ENTRIES PROVIDED

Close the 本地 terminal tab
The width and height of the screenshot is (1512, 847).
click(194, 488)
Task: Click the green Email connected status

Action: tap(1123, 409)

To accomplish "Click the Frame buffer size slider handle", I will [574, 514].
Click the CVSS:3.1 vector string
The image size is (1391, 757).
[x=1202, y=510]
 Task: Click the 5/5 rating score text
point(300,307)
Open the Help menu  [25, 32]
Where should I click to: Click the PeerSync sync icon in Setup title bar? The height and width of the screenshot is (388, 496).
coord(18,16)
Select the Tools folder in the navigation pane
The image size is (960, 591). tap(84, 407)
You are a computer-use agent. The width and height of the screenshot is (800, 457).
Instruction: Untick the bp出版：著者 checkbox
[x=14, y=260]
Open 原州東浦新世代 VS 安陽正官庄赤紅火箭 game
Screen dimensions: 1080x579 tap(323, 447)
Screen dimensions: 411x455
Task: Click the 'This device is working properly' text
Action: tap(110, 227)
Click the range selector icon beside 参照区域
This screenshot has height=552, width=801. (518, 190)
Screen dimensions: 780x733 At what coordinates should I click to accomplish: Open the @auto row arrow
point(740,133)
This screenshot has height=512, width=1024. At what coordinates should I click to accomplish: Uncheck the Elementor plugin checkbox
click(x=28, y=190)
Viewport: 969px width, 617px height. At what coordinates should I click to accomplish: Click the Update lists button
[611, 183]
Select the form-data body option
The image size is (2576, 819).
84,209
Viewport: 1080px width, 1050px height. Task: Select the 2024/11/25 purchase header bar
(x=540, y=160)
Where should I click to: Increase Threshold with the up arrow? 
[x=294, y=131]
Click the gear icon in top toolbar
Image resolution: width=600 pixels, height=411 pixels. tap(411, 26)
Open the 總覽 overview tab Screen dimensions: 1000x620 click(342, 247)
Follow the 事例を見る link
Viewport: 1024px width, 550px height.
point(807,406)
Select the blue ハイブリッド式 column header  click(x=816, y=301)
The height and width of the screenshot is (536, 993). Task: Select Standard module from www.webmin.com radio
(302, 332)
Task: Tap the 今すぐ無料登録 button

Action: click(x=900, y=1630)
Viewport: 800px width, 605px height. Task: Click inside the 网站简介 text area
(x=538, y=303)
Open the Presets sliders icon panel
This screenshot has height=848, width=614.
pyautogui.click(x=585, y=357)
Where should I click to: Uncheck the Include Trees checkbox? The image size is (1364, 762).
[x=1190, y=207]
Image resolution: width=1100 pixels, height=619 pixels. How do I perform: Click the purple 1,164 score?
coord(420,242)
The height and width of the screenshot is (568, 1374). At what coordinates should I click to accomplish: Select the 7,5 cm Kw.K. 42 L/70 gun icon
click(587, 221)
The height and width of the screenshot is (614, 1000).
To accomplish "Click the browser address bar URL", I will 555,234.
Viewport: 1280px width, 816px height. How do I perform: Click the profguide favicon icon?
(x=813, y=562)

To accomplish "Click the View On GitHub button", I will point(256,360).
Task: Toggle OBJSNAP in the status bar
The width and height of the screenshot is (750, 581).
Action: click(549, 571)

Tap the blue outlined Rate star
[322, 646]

TASK TO COMPLETE
Copy out only the lines from the one containing "Viewport: 1280px width, 816px" down to the last line of the material, keeping both ends.

RESPONSE AREA
Viewport: 1280px width, 816px height. How do I perform: Click the profguide favicon icon?
(x=813, y=562)

To accomplish "Click the View On GitHub button", I will point(256,360).
Task: Toggle OBJSNAP in the status bar
The width and height of the screenshot is (750, 581).
Action: click(549, 571)

Tap the blue outlined Rate star
[322, 646]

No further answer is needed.